Flocks of sheep found suddenly lifeless and dying birds with mysterious changes in their feathers remind the viewer of the eponymous British horror movie from 2005. But these weird incidents are accompanied by children who disappear without trace. Events that cast more and more light on the four families at the centre of the drama, their fractured relationships, double lives and dark past are told via many shifts in time. The audience is asked to board H.G. Wells’ time machine to investigate the strange occurrences. The new Netflix original can be placed next to famous time travel series such as J.J. Abram’s Lost and Bob Gale’s Back to the Future. The common theme of these series is emphasised by tiny clues like the initials of H.G. Tannhaus (Arns Klawitter) that allude to the well-known founding father of time travel, H.G. Wells. All of them try to pinpoint the nature of the beast. But meanwhile, all the characters in Dark come across a past that coheres with their present more than they might have guessed.

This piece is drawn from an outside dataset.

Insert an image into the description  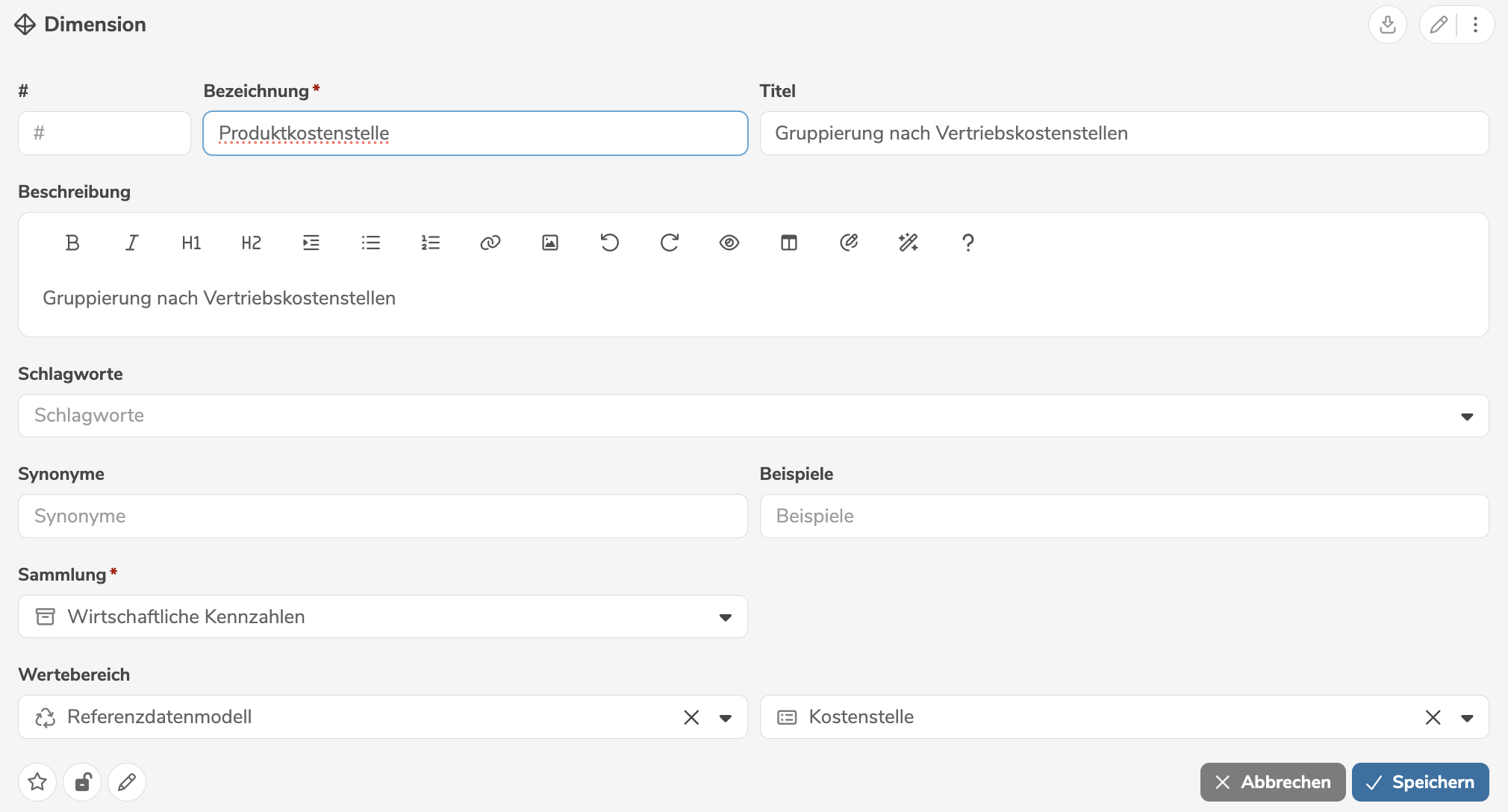(549, 242)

Many critics have not done their research when they argue that Dark tries to imitate the already successful Netflix series Stranger Things. Dark was actually already in production when Stranger Things was released, and totally different plot elements based on the Grandfather paradox make it a unique German series that will persist longer than certain others. The fact that even Americans like watching the mysterious story which engulfs police officer Ulrich Nielsen’s (Oliver Masucci) and Michael Kahnwald’s (Sebastian Rudolph) families is evidence enough that Germany is well able to produce a series that can hold its own next to Stranger Things or House of Cards.

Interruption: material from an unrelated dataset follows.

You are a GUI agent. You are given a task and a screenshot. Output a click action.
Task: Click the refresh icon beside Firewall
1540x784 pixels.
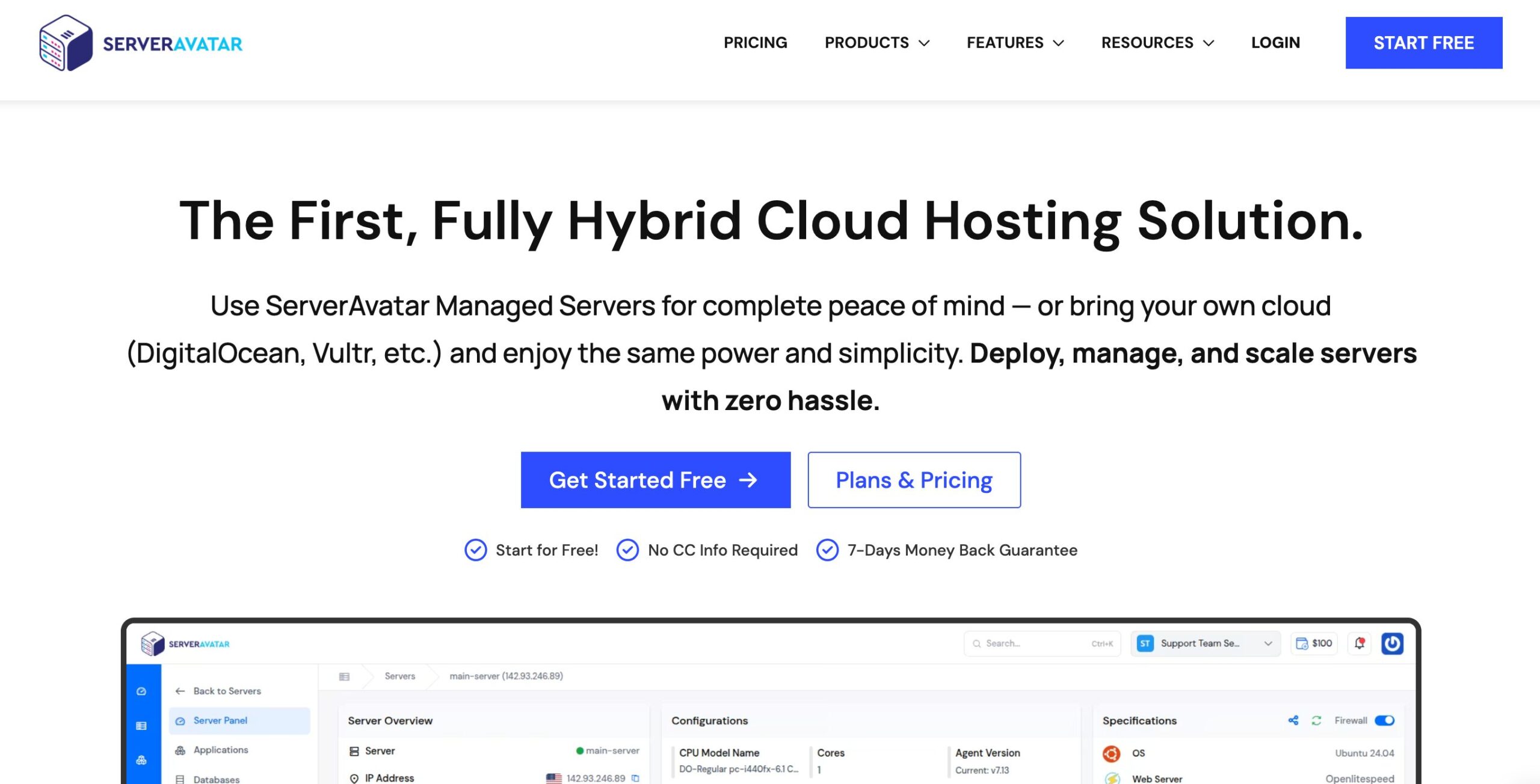1316,720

With spooky music und image cuts perfectly adapted to the complex, ingenious plot, the series offers everything that Germans love – settings involving schools, police departments, forests and nuclear power plants. Baran bo Odar (Executive producer) creates a complex plot that challenges the viewer to solve the riddle. In a country of poets and thinkers, the population has to scrutinise their ordinary live to vanquish the deadlocked cycle of suspicion and secrets. If there is one underlying message in every episode, a moral of the story, it is that German lives are always repeated. The different plot levels directly address the viewer’s life. And that is exactly the point at which I started to love the series. Reflecting on my own life while getting the creeps from the series’ plot at the same time is the perfect pursuit for a Saturday evening.
The inclusion of famous 80’s hits like Nena’s “Anyplace, Anywhere, Anytime” does more than just remind the currently middle-aged of their youth. By addressing dualism as the main driving force that has influenced German lives and thoughts, the series opens up another plane, a third one. Like the triad in Nena’s song, the world does not only consist of good and bad, there is always another dimension that every human being should consider when forging an opinion. Dark is not good or bad either. It’s brilliant.

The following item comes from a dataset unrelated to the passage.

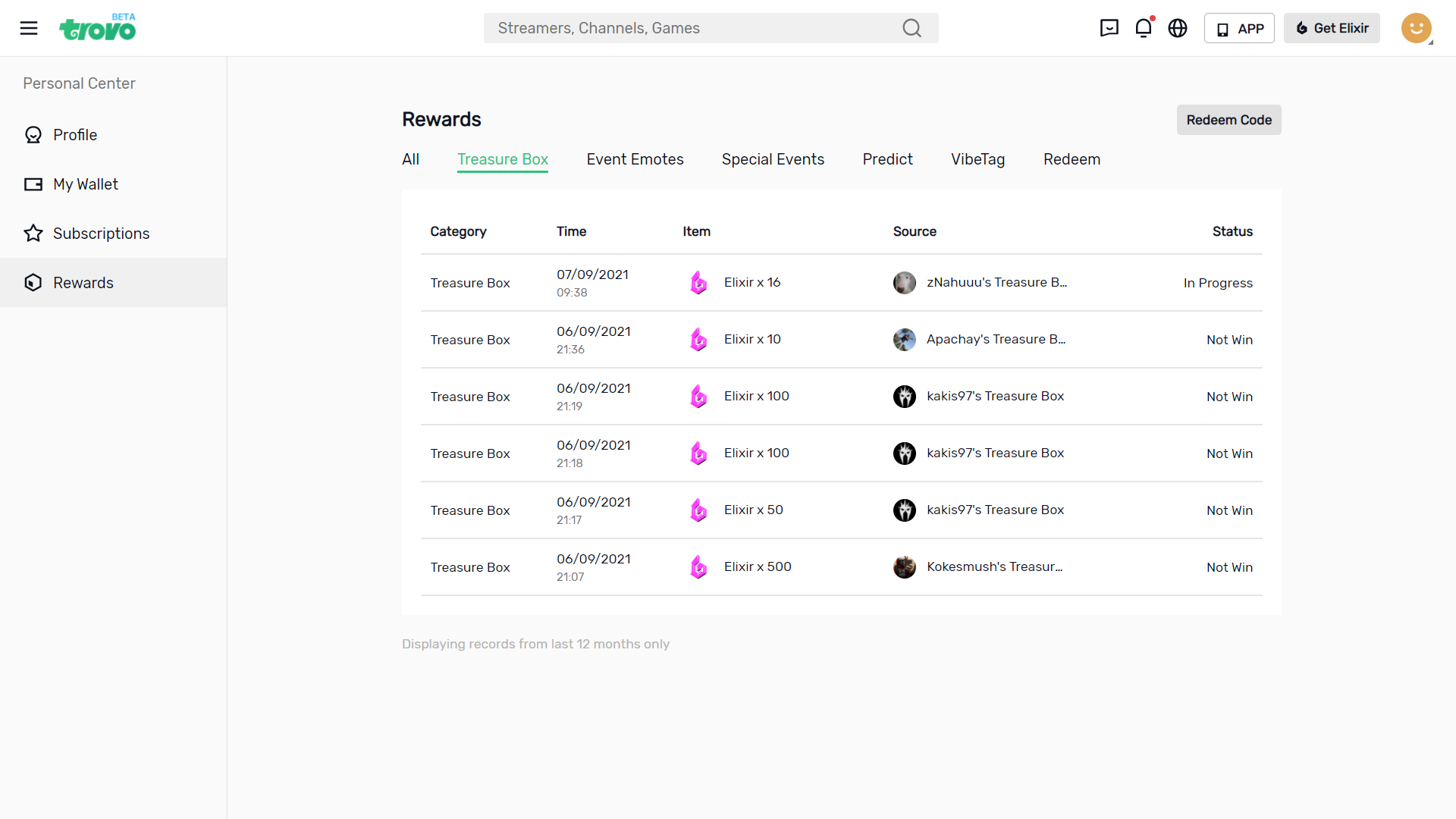
Task: Click the language globe icon
Action: pyautogui.click(x=1178, y=28)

And if you find that after having watched the series once you still can’t make sense of the many paradoxes and characters, watch it twice. Dark deserves it.
To sum up, anyone who wants to be beamed back into the eighties or wants to see the beginnings of the first German nuclear power plant is warmly invited to watch the new Netflix original. The series’ wit, mysterious scenes and dark characters are one-of-a-kind. This unique German series challenges its audience to stay on top of things but also offers picturesque and authentic insights into German society at three different times. And which other series can claim that?